EXERCISE BRIEF: Nothing in the records may change. Output them all exactly.

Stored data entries
BEGIN

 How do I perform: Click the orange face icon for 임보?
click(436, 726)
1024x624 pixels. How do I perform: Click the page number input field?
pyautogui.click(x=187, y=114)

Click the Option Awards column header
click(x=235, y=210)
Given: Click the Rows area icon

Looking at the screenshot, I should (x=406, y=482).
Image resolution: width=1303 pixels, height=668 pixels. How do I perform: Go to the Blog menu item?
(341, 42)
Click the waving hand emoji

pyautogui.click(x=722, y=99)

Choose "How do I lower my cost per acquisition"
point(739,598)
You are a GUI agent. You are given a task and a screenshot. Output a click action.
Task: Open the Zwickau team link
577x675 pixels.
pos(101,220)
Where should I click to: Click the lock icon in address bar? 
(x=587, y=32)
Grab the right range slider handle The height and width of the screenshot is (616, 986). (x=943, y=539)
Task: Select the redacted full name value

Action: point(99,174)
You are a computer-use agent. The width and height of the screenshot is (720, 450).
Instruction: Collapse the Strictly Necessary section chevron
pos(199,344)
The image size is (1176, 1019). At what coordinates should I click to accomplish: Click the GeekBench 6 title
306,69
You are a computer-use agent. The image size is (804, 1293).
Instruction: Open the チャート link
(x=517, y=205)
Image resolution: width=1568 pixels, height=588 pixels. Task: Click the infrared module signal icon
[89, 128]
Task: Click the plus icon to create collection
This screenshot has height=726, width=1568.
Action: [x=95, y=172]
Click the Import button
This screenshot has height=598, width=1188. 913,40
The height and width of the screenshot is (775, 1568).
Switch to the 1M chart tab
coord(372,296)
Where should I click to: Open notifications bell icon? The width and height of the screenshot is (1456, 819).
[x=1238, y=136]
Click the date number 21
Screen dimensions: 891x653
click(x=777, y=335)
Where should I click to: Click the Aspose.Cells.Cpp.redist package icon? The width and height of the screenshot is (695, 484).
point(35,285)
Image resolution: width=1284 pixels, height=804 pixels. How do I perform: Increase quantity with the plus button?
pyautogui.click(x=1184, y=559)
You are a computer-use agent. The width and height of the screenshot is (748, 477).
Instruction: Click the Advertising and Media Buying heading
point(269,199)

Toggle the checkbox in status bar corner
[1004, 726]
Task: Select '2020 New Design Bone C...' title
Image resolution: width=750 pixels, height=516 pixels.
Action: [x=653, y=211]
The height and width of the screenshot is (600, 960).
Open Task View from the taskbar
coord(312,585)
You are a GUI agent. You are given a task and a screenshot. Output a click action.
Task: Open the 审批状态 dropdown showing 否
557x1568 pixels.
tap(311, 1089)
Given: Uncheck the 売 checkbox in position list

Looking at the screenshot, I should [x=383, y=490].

END

EXERCISE RESPONSE:
 How do I perform: Click the orange face icon for 임보?
click(436, 726)
1024x624 pixels. How do I perform: Click the page number input field?
pyautogui.click(x=187, y=114)

Click the Option Awards column header
click(x=235, y=210)
Given: Click the Rows area icon

Looking at the screenshot, I should (x=406, y=482).
Image resolution: width=1303 pixels, height=668 pixels. How do I perform: Go to the Blog menu item?
(341, 42)
Click the waving hand emoji

pyautogui.click(x=722, y=99)

Choose "How do I lower my cost per acquisition"
point(739,598)
You are a GUI agent. You are given a task and a screenshot. Output a click action.
Task: Open the Zwickau team link
577x675 pixels.
pos(101,220)
Where should I click to: Click the lock icon in address bar? 
(x=587, y=32)
Grab the right range slider handle The height and width of the screenshot is (616, 986). (x=943, y=539)
Task: Select the redacted full name value

Action: point(99,174)
You are a computer-use agent. The width and height of the screenshot is (720, 450).
Instruction: Collapse the Strictly Necessary section chevron
pos(199,344)
The image size is (1176, 1019). At what coordinates should I click to accomplish: Click the GeekBench 6 title
306,69
You are a computer-use agent. The image size is (804, 1293).
Instruction: Open the チャート link
(x=517, y=205)
Image resolution: width=1568 pixels, height=588 pixels. Task: Click the infrared module signal icon
[89, 128]
Task: Click the plus icon to create collection
This screenshot has height=726, width=1568.
Action: [x=95, y=172]
Click the Import button
This screenshot has height=598, width=1188. 913,40
The height and width of the screenshot is (775, 1568).
Switch to the 1M chart tab
coord(372,296)
Where should I click to: Open notifications bell icon? The width and height of the screenshot is (1456, 819).
[x=1238, y=136]
Click the date number 21
Screen dimensions: 891x653
click(x=777, y=335)
Where should I click to: Click the Aspose.Cells.Cpp.redist package icon? The width and height of the screenshot is (695, 484).
point(35,285)
Image resolution: width=1284 pixels, height=804 pixels. How do I perform: Increase quantity with the plus button?
pyautogui.click(x=1184, y=559)
You are a computer-use agent. The width and height of the screenshot is (748, 477).
Instruction: Click the Advertising and Media Buying heading
point(269,199)

Toggle the checkbox in status bar corner
[1004, 726]
Task: Select '2020 New Design Bone C...' title
Image resolution: width=750 pixels, height=516 pixels.
Action: [x=653, y=211]
The height and width of the screenshot is (600, 960).
Open Task View from the taskbar
coord(312,585)
You are a GUI agent. You are given a task and a screenshot. Output a click action.
Task: Open the 审批状态 dropdown showing 否
557x1568 pixels.
tap(311, 1089)
Given: Uncheck the 売 checkbox in position list

Looking at the screenshot, I should [x=383, y=490].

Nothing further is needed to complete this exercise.